La importancia de Fahrenheit 451 es que representa una bella
metáfora-hipérbole acerca de la censura y la incapacidad de
razonar y pensar por sí mismos. Y si bien la obra es ficticia, cabe
decir que está inspirada en sombríos pasajes de la humanidad en
los que la censura, el absolutismo político y el fanatismo religioso
han impuesto la demencia arguyendo la razón y la verdad como
motivos. Hay que recordar que en 1933 en Berlín Hitler instigó a
arrojar a la hoguera todo material literario judío y aquel que fuese
considerado como antigermánico. En los años 50 en
Norteamérica, durante el periodo macarthista, además de la
cacería de brujas emprendida contra críticos y artistas, fue
prohibido y encarcelado el poema Aullido, que el escritor beat
Allen Ginsberg dedicó a Carl Solomon.
Sin embargo, ya no hace falta quemar libros con lanzallamas y
keroseno, si el mundo se inunda de gente que no lee, que no
aprende y que no sabe, de sujetos masificados por la industria del
consumo que les administra el mundo de la vida hasta
convertirlos en individuos que no odian ni aman y que solo
funcionan; ya no se necesitan bomberos que prendan fuego y
persigan al lector, si la Tierra se atesta de almas tristes que no
sienten, que nunca preguntan y que creen que la fantasía es
perjudicial para la mente.
Por eso, en el filme Truffaut explota con las imágenes las palabras
que no están consignadas en la obra. Allí le rinde tributo a otra
de sus pasiones, la literatura, uno de los personajes principales
de la cinta y que no tiene tanto despliegue en el texto de
Bradbury. Truffaut toma la idea, la situación y los personajes de
Bradbury y los resignifica desde el lente de su cámara.

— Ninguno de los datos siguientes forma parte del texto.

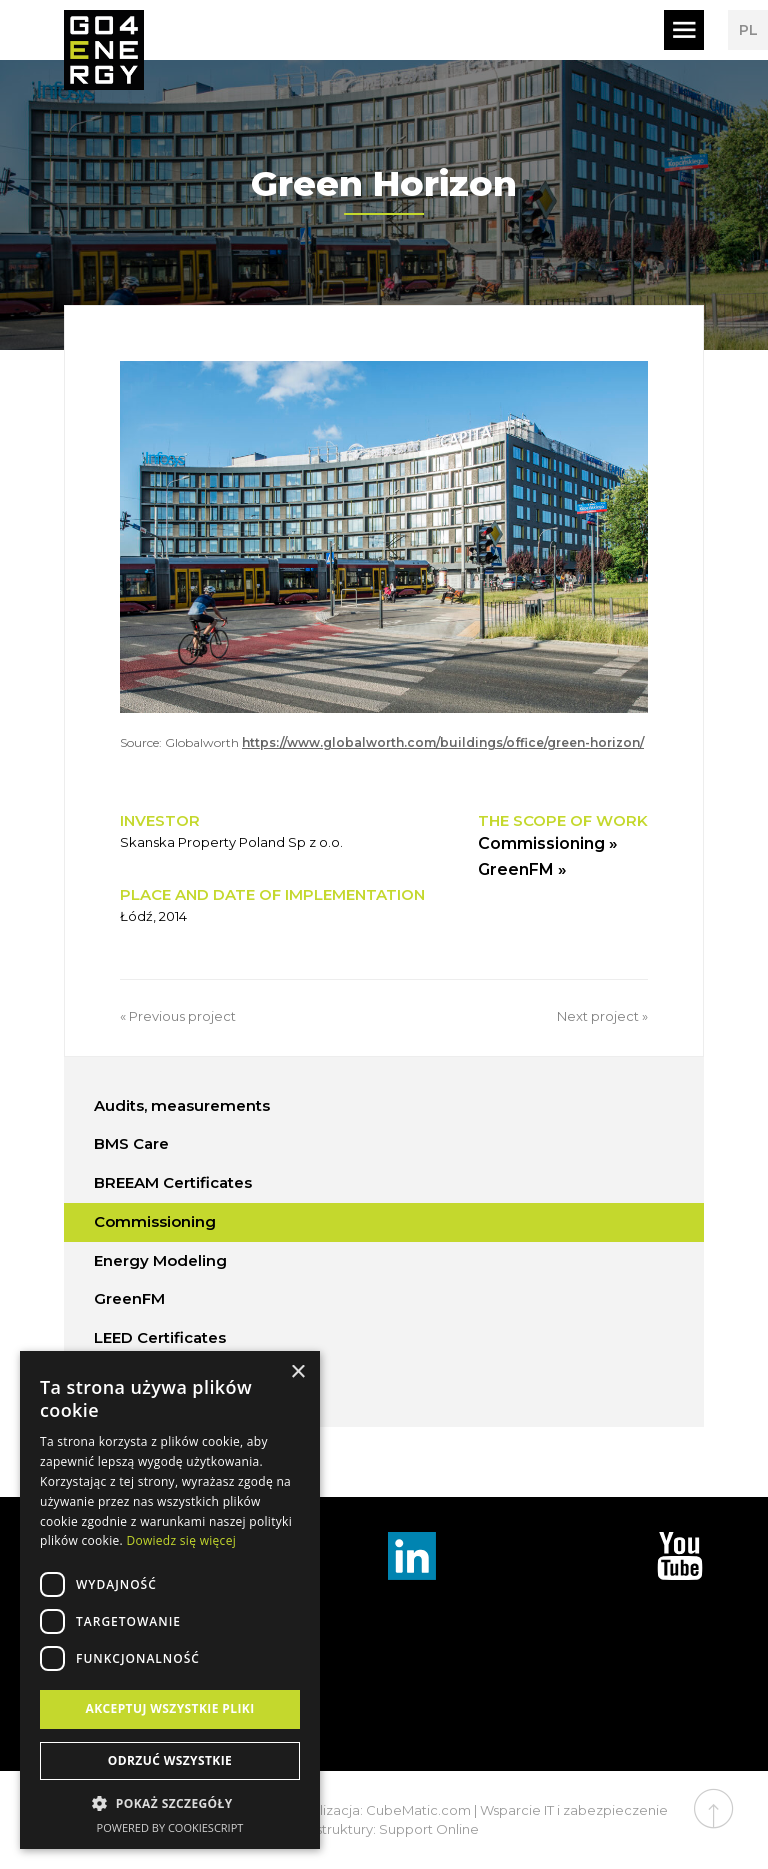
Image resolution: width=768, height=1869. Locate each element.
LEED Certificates (160, 1337)
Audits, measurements (182, 1105)
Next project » (602, 1016)
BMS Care (131, 1143)
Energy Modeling (160, 1260)
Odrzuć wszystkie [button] (170, 1760)
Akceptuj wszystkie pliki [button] (169, 1708)
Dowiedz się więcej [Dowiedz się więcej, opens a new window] (181, 1540)
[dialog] (170, 1600)
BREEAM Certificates (173, 1182)
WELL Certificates (162, 1376)
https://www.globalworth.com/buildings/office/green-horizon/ (443, 742)
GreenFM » (522, 869)
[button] (170, 1804)
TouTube (680, 1556)
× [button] (297, 1372)
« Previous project (178, 1016)
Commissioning (155, 1221)
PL (748, 30)
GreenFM (129, 1298)
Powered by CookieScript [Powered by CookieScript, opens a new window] (170, 1827)
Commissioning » (548, 843)
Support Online (429, 1829)
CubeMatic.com (418, 1810)
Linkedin (412, 1556)
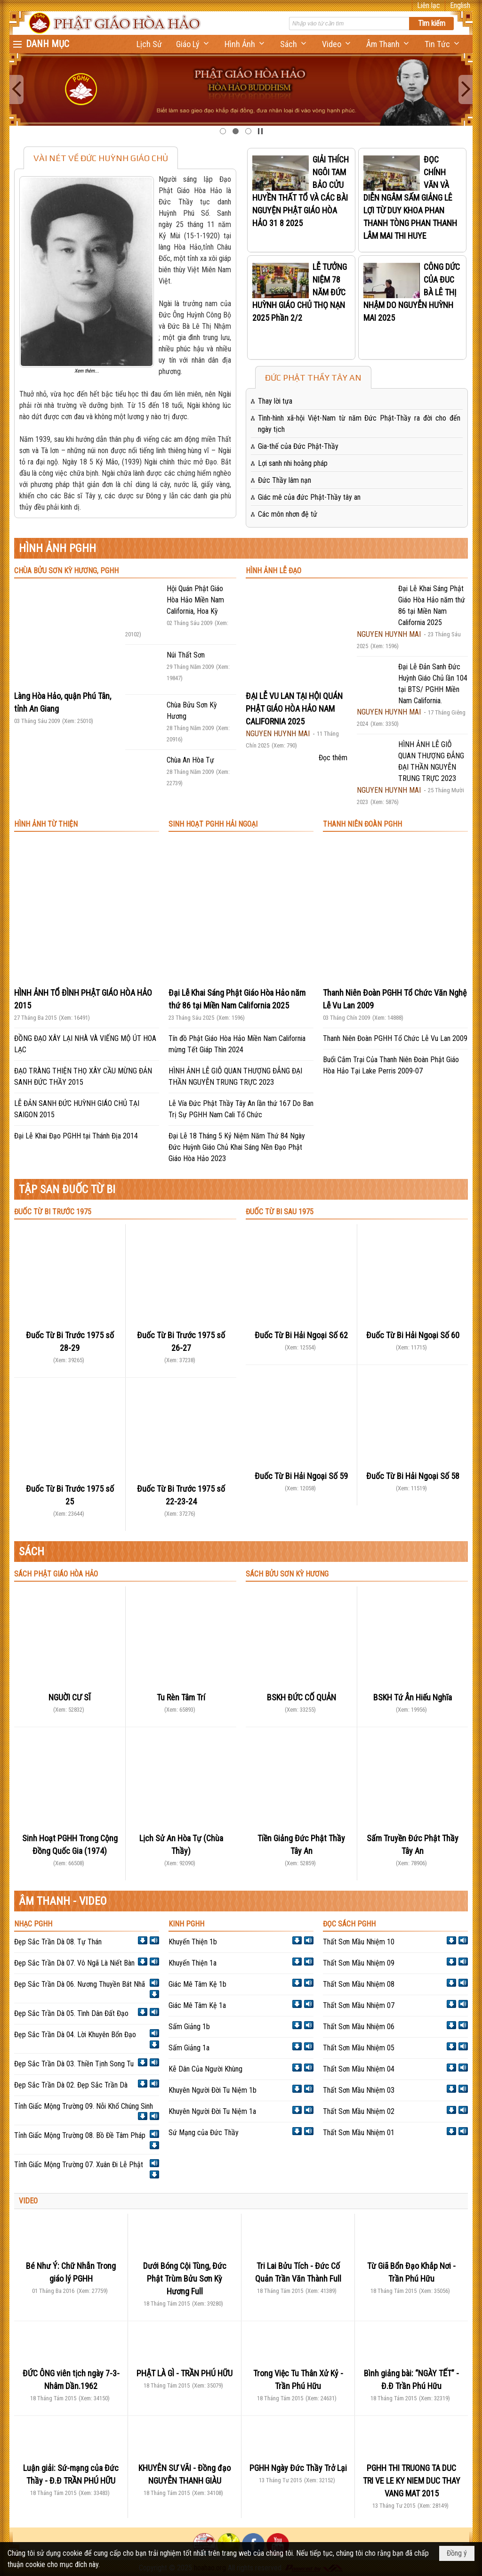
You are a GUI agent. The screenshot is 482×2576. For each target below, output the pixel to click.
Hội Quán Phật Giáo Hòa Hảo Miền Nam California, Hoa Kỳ (195, 600)
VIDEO (28, 2200)
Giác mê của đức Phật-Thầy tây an (309, 497)
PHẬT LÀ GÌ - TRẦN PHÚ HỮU (185, 2373)
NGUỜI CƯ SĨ (69, 1697)
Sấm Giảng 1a (189, 2047)
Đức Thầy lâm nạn (284, 480)
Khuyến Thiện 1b (193, 1941)
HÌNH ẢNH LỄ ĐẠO (273, 570)
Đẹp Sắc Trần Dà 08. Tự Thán (58, 1941)
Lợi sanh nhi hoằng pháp (293, 463)
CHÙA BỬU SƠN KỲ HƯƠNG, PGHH (66, 570)
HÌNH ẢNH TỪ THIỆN (46, 824)
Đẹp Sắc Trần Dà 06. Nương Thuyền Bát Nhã (79, 1984)
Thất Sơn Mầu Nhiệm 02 (358, 2111)
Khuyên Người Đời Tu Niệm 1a (212, 2111)
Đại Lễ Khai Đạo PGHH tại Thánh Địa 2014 (76, 1135)
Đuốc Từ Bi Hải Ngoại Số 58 (412, 1476)
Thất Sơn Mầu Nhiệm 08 (358, 1984)
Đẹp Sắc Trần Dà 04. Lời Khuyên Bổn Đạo (75, 2034)
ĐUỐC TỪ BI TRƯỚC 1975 (52, 1211)
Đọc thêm (333, 757)
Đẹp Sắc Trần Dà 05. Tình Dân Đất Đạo (71, 2013)
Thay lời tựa (275, 401)
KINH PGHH (186, 1923)
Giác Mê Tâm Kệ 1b (197, 1984)
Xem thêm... (86, 371)
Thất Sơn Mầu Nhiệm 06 (358, 2026)
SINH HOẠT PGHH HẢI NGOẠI (213, 824)
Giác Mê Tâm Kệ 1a (197, 2005)
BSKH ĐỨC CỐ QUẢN (301, 1697)
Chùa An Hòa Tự (190, 760)
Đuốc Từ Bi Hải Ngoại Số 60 (412, 1335)
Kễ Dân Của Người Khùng (205, 2068)
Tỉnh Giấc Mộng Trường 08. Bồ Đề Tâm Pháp (79, 2135)
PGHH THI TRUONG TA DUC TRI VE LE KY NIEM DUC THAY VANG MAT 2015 (411, 2480)
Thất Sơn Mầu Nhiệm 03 (358, 2090)
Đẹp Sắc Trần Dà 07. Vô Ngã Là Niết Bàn (74, 1962)
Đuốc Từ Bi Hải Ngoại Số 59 (301, 1476)
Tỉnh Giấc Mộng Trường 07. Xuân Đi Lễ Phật (78, 2164)
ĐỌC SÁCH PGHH (349, 1923)
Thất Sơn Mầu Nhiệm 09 (358, 1962)
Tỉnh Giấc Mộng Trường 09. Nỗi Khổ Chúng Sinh (83, 2106)
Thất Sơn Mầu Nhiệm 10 (358, 1941)
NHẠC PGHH (33, 1923)
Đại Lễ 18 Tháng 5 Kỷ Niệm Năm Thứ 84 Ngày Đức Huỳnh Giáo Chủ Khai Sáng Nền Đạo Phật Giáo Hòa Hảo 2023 (237, 1147)
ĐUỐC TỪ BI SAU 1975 (279, 1211)
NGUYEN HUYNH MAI (278, 733)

Es un filme esperanzador porque pone de manifiesto el dilema
moral que le impone a Montag el espíritu burocrático de su
trabajo hasta su gradual metamorfosis, y muestra cómo la
irreductibilidad del espíritu humano cuestiona la ciega obediencia
de una cadena de órdenes y termina por rebelarse a la banalidad
del mal y al sinsentido; de cómo la semilla de la rebelión germina
como reacción ante todo régimen totalitario y esclavizante. La
disidencia decide esconder los libros donde no puedan ser
destruidos: memorizándolos. Ellos se hacen libros. Esto es un
canto a sí mismo y a la desobediencia civil, un mensaje y una
declaración que dice que donde se queman los libros se queman
las ideas, y donde se queman las ideas se impone la demencia, y
allí donde se impone la demencia hay que resistir.